**Document extract**
Current assignee: Individual
Priority date: 2011-04-01
Filing date: 2012-03-19
Publication date: 2014-01-09
Also published as: WO2012134857A1

Abstract

A strainer for removing debris from a fluid stream. The strainer includes a protective element, wherein the protective element comprises a flexible net configured to trap solids carried in a fluid stream, and a mount to hold the protective element within the fluid stream.

Description

CROSS REFERENCE TO RELATED APPLICATIONS

This application claims priority from U.S. Provisional Application No. 61/470,862, filed on Apr. 1, 2011, entitled Flexible Process Strainer, which is incorporated by reference herein in its entirety.

FIELD

The present techniques relate to the use of flexible process strainers. The flexible strainers may be made from strong, chemically resistant fibers.

BACKGROUND

This section is intended to introduce various aspects of the art, which may be associated with exemplary embodiments of the present techniques. This discussion is believed to assist in providing a framework to facilitate a better understanding of particular aspects of the present techniques. Accordingly, it should be understood that this section should be read in this light, and not necessarily as admissions of prior art.
Strainers are generally perforated metal plates or metal screens used during the startup, commissioning, and operation of facilities to protect rotating machinery, valves, and other sensitive equipment. Strainers are intended to block the debris left behind during construction or dislodged during operation. However, they often fail themselves and may cause damage to downstream equipment.
A common issue with strainers is the decision of whether or when to take a plant shutdown to remove or replace the strainers. Running plants beyond the design life of a strainer can cause the strainer to fail due to stress caused by flow induced vibration. Strainers are generally a low cost item that have limited design data provided by manufacturers, such as flow versus expected pressure drop curves, design life predictions, or analysis for susceptibility to flow induced vibration, among others. Strainers are often placed at the suction side of rotating machinery, vessels, valves, etc. to protect internal components of the pump from damage.
Typical suction strainers include bathtub, basket, and conical types, also known as “witch-hats.” The bathtub type may have a larger surface area formed into one or more catch basins. The bathtub strainer may have a higher capacity for holding debris without fouling than a conical type, but may require a dedicated holder be inserted into a pipe section to hold the strainer. In contrast, the conical type is a circular structure that tapers to a point. Being round and smaller than the bathtub type, the conical type can fit inside a pipe, for example, taking the place of a gasket between opposing pipe flanges. Basket type strainers are cylindrical and are often mounted with the cylinder axis offset to the piping axis. Bathtub, basket, and conical type are welded designs with the bathtub strainer providing ease of removal and a conical strainer providing higher strength. The strainers are generally constructed from a punched metal mesh having finer mesh screens overlaid the punched metal.

**Requests**
• a. Say whether each statement agrees with the flexible process strainer patent excerpt, answering yes or no and quoting the deciding words from it: (i) The conical type holds more debris without fouling than the bathtub type. (ii) Basket type strainers are cylindrical. (iii) Manufacturers usually supply extensive design data for strainers.
• b. Carry on the flexible process strainer patent excerpt, starting right after its final sentence.

**Raw data**
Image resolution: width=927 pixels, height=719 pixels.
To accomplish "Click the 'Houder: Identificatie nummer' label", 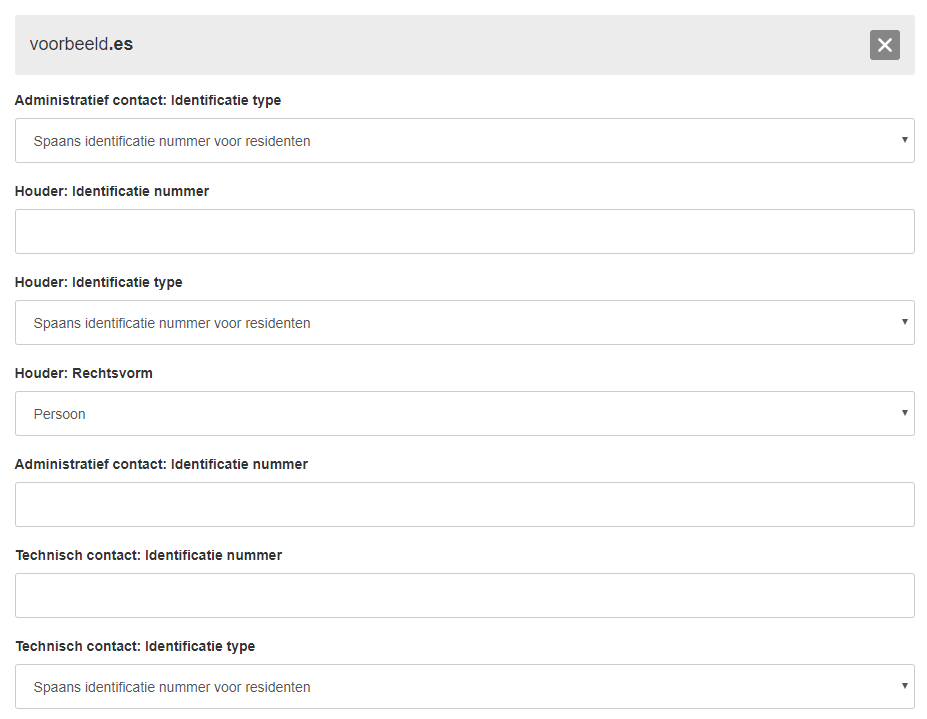I will [x=112, y=191].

**Expected results**
• a.
(i) No: "The bathtub strainer may have a higher capacity for holding debris without fouling than a conical type"
(ii) Yes: "Basket type strainers are cylindrical"
(iii) No: "Strainers are generally a low cost item that have limited design data provided by manufacturers"

• b.
Differential pressure (dP) may be used to determine when a shutdown should be taken to clean the strainer. The dP is usually monitored across the strainer and compared to a design pressure. However, the expected “clean” dP of current metal strainers can be unknown, which may lead to premature collapse. The limited differential pressure capability of current strainers may lead to excessive intervention and down time. Common failure modes are poor construction quality, excessive dP (static stress), and flow induced vibration (alternating stress).
Strainers can be difficult to install because of their weight and size. For example, a strainer used to replace a gasket between flanges on pipe segments may require prying apart the pipe flanges to install the strainer. Further, there may often be a shortage of readily available equipment to install strainers because of their weight and size.
Current strainers can be prone to failure and often lack design data. They are susceptible to failure in high vibration applications or when excessive differential pressure results from debris buildup. Strainers are generally designed with an open area twice that of the structural components. Their size and weight prevent them from having more open area which would yield lower “clean differential pressure” and allow them to remain installed longer.

SUMMARY

An embodiment of the present techniques provides a flexible strainer for removing debris from a fluid stream. The flexible strainer includes a flexible net configured to trap solids carried in a fluid stream and a mount to hold the flexible net within the fluid stream.
The flexible net may include a high-strength fiber. Further, the flexible net may include an aramid, a carbon fiber, an organic polymer, an inorganic polymer, a synthetic fiber, or any combinations thereof. The flexible net may have openings between about 63 μm and about 7620 μm. The flexible net may have a protective coating configured to protect the flexible net from corrosion or degradation.
The flexible strainer can be shaped to fit into process piping. For example, the flexible strainer can be circular, cylindrical, or “D” shaped. The process piping may be equal to or larger than Nominal Pipe Size (NPS) 8. The flexible net may also be shaped like a cone, a cone with a cylindrical extension, or a rectangle. The flexible net may be collapsible and may be detachable from a mount.
The mount may include high-strength fibers, metal, a spiral wound gasket, ring gasket, or any combinations thereof. The mount may be integral to the flexible net. Further, the mount may be configured to be held between two pipe flanges, with the flexible net configured to project into a pipe segment within the fluid stream. The mount may be configured to be held within the fluid stream by being attached to support structures along an interior wall of a pipe. A deflector may protect the protective element, the mount, or both from damage.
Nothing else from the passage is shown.